Nüfus hızla artmaya devam ederken tarım alanlarının aynı kalışı, dünyayı bir gıda krizine sürüklüyor. Dünya genelinde artan gıda fiyatlarıyla alakalı BBC’ye konuşan Kraft Heinz’ın CEO’su Miguel Patricio, pandemi dolayısıyla birçok ülkede bitkisel yağlardan soya fasulyesine kadar gıda sektöründe pek çok hammaddenin akışında sorun yaşandığını dile getirdi.
Bu probleme bir çözüm olarak geliştirilen “dikey tarım” teknolojisi ise, çok daha az küçük alanlarda -hatta şehrin içerisinde- verimli üretim yapılmasına olanak sağlıyor.
Kapalı alan dikey tarım şirketlerinden Plant Factory’nin kurucu ortakları Halil Beşkardeşler, Ahmet Güney, Anıl Sönmez ve Emre Kaynar da temiz içerikli gıdaların, mevcut kaynakları en verimli şekilde kullanarak yaşam alanlarına en yakın yerlerde üretilmesinin ihtiyaç değil, bir zorunluluk halini aldığını dile getiriyor.
Bu amaçla yola çıkan Plant Factory, tesis sayısını ve üretim kapasitesini artırmasını sağlayacak olan ilk yatırımını 10 milyon euro değerlemeyle aldı. Dört farklı yatırımcıdan yüzde 20 hisse karşılığında toplamda 2 milyon euro yatırım alan firma, ilk şehir çiftliği PF001’i Dragos’ta konumladı.
Plant Factory, bu şehir çiftliklerinde topraktan, güneşten ve yatay alandan bağımsız üretim teknolojileri geliştiriyor. Bu sayede birim metrekare alanda ortalama 315 kat daha verimli üretim yapabiliyor. Doğa dostu teknolojisi, donanımlı mühendis alt yapısı ve Ar-Ge yatırımlarıyla Türkiye’de tarımın geleceğini şekillendirmeyi hedefleyen firma, kendi geliştirdiği dikey tarım teknolojisini dünyaya ihraç etmek için de çalışmalarını sürdürüyor.
Dikey tarım geleceğin teknolojisi olabilir mi?

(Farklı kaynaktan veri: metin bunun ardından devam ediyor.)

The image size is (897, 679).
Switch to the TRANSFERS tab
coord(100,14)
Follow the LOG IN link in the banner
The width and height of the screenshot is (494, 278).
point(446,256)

Plant Factory, nüfus artışı, gıda güvenliği ve erişilebilirliği, azalan ekilebilir araziler, mevsimsel sınırlı üretim ve yüksek su tüketimi gibi problemleri kendi geliştirdiği tarım teknolojisiyle minimize ediyor. İnsana ve doğaya zarar vermeyen üretim prensiplerini benimseyerek kapalı ve kontrollü ortamda, bitkileri değişen iklimden koruyarak sürekli üretim sağlıyor. Açıklamalara göre, bu sistem sayesinde geleneksel tarım yöntemlerine göre yüzde 95 daha az su tüketiliyor ve ilaç kullanımına da gerek duyulmuyor.